ABOUT THIS TASK: Some lines below hold "agent". Pick them out and copy them.
[EXCERPTED DATA Boundary: Start]
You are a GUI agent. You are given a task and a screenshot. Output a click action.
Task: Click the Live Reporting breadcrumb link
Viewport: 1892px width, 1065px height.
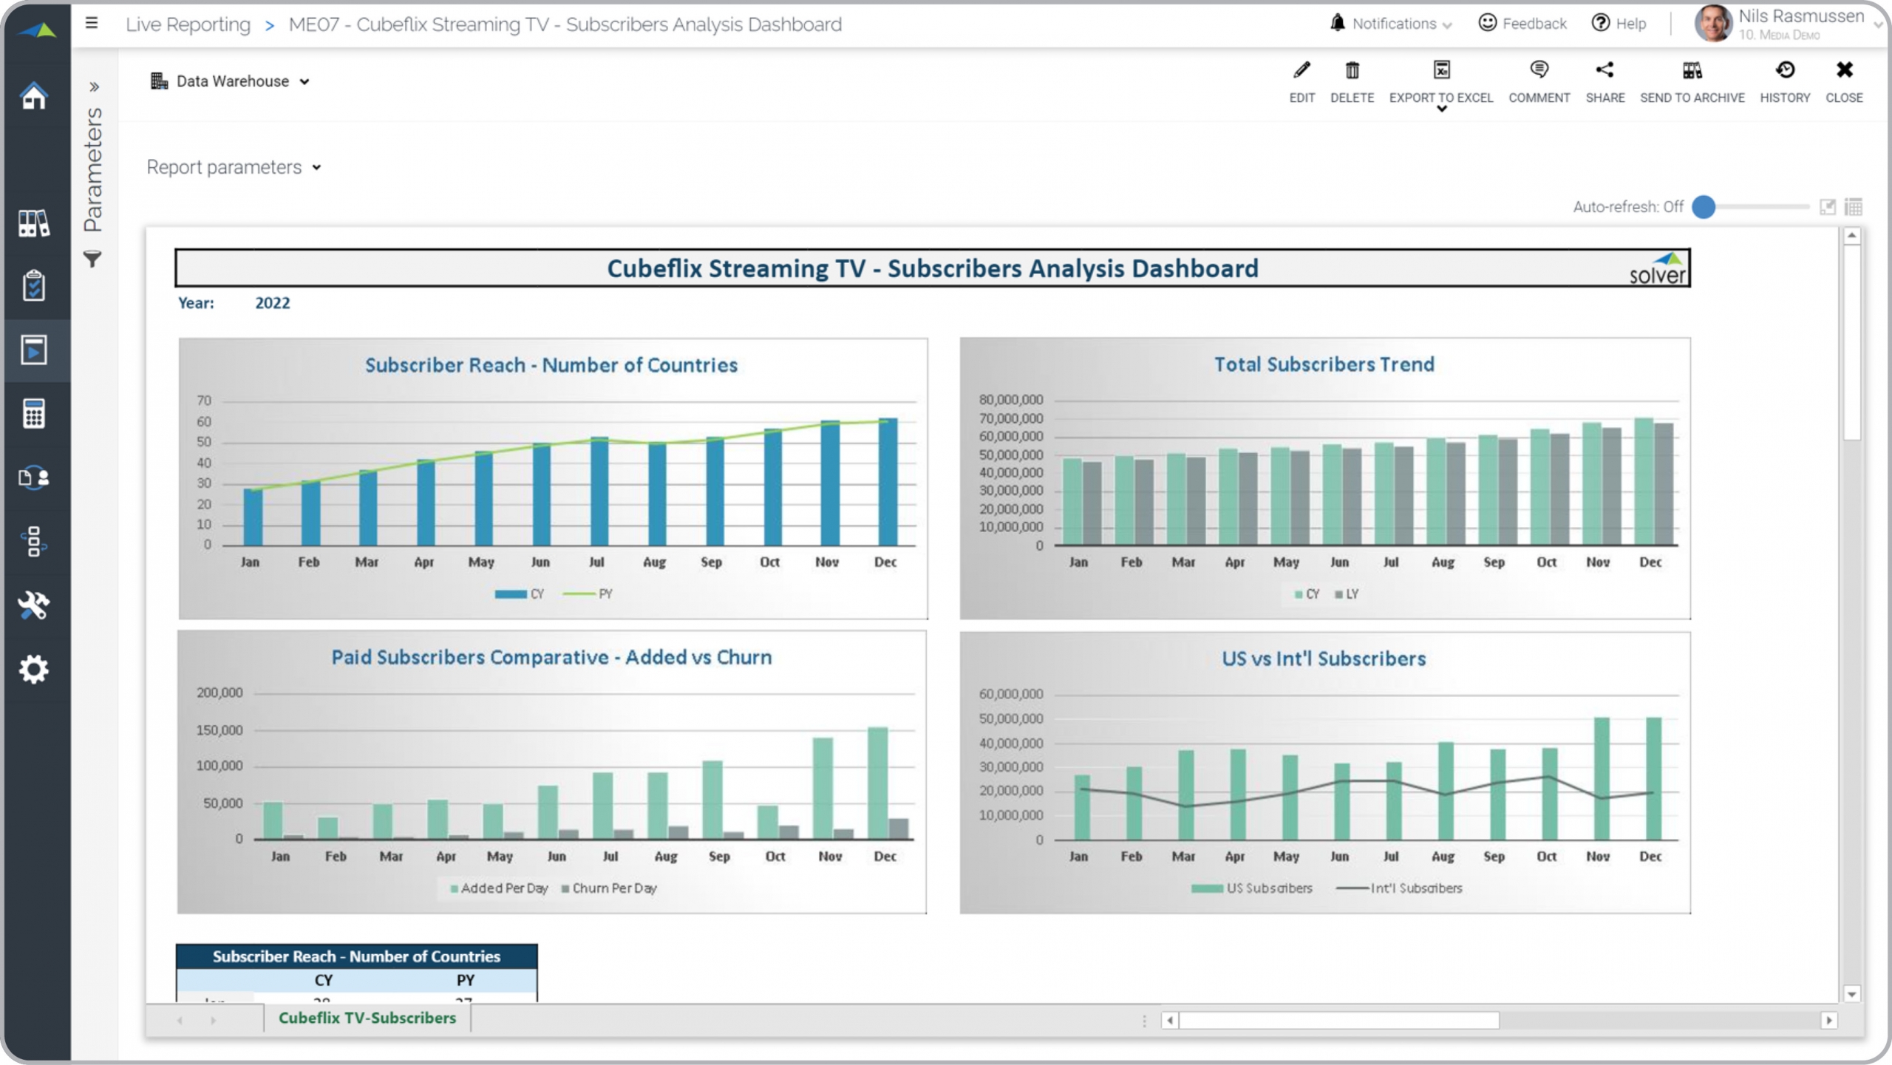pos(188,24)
[EXCERPTED DATA Boundary: End]
[EXCERPTED DATA Boundary: Start]
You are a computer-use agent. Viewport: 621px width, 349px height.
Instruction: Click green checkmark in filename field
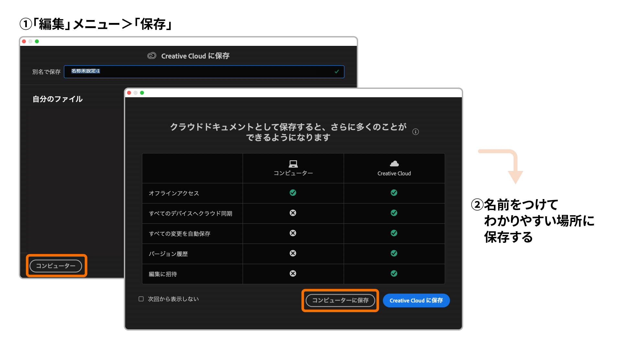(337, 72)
[EXCERPTED DATA Boundary: End]
ANSWER BOX:
You are a GUI agent. You are given a task and a screenshot. Output a click action.
You are a computer-use agent. Viewport: 621px width, 349px height.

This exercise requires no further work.